* REQUIRED WORK: Starting at the line holding "Бокс під капкейки" and finishing at the line holding "Michael Moore (1591, 788)", transcribe the material exactly, keeping both ends but no pictures.
──────── PROVIDED MATERIAL ────────
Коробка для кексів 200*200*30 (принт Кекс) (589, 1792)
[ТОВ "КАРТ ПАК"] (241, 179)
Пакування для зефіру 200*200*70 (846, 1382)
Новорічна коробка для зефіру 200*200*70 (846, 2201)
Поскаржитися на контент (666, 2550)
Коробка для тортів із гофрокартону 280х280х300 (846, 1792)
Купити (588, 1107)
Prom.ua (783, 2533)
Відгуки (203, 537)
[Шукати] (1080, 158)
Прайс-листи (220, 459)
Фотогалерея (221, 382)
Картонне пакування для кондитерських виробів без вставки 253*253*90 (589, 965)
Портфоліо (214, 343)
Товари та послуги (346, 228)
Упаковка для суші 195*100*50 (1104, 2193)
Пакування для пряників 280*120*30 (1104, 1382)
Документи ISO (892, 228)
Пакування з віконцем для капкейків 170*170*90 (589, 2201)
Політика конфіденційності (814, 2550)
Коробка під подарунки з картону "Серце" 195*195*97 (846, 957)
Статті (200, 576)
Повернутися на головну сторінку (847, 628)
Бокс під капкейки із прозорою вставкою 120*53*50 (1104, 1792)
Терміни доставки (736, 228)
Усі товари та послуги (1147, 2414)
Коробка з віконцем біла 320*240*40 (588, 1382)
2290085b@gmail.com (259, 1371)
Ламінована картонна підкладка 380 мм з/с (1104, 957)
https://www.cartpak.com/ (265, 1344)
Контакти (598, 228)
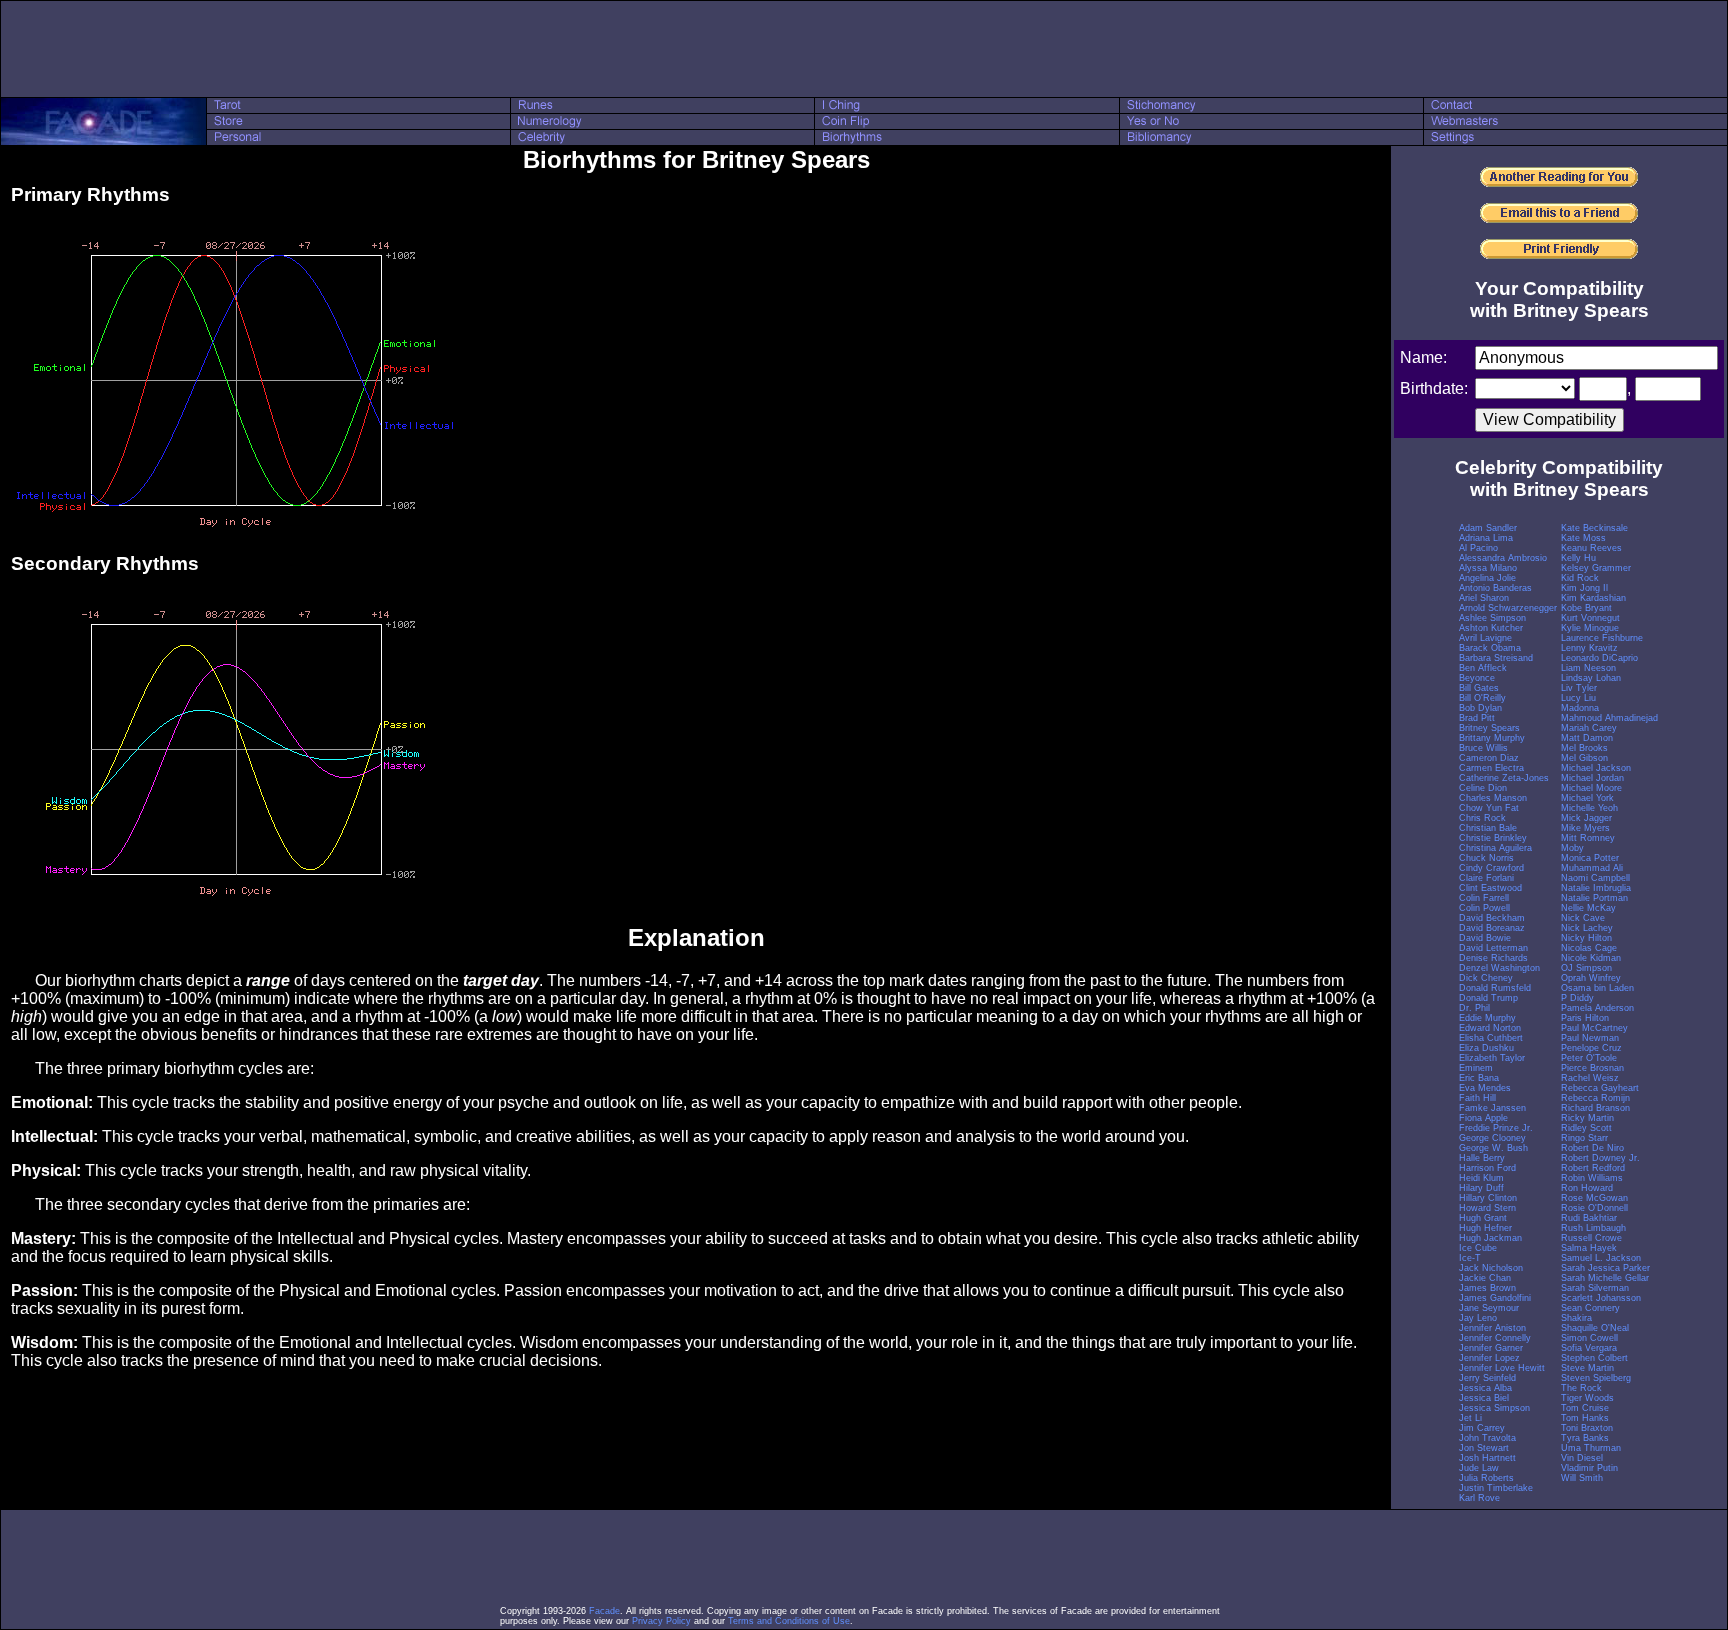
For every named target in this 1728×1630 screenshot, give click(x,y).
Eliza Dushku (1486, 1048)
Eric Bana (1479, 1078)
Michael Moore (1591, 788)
────────
──────── PROVIDED MATERIAL ────────
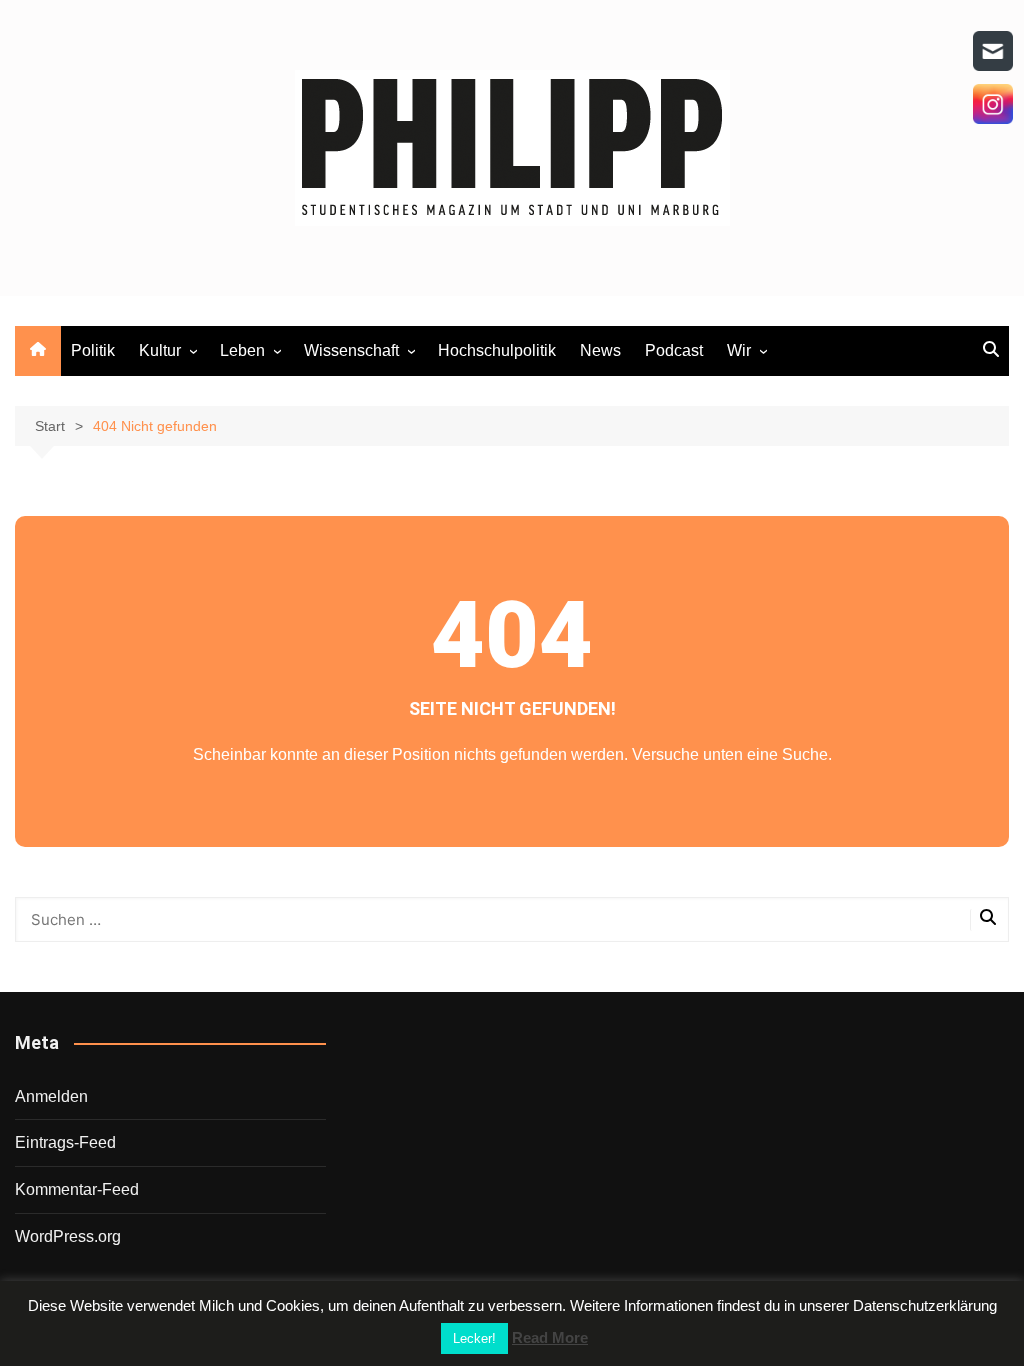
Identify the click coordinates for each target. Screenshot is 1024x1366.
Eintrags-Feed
────────
* EXERCISE SOLUTION:
Бокс під капкейки із прозорою вставкою 120*53*50 (1104, 1792)
Терміни доставки (736, 228)
Усі товари та послуги (1147, 2414)
Коробка з віконцем біла 320*240*40 (588, 1382)
2290085b@gmail.com (259, 1371)
Ламінована картонна підкладка 380 мм з/с (1104, 957)
https://www.cartpak.com/ (265, 1344)
Контакти (598, 228)
For every named target in this 1728×1630 screenshot, give click(x,y).
Eliza Dushku (1486, 1048)
Eric Bana (1479, 1078)
Michael Moore (1591, 788)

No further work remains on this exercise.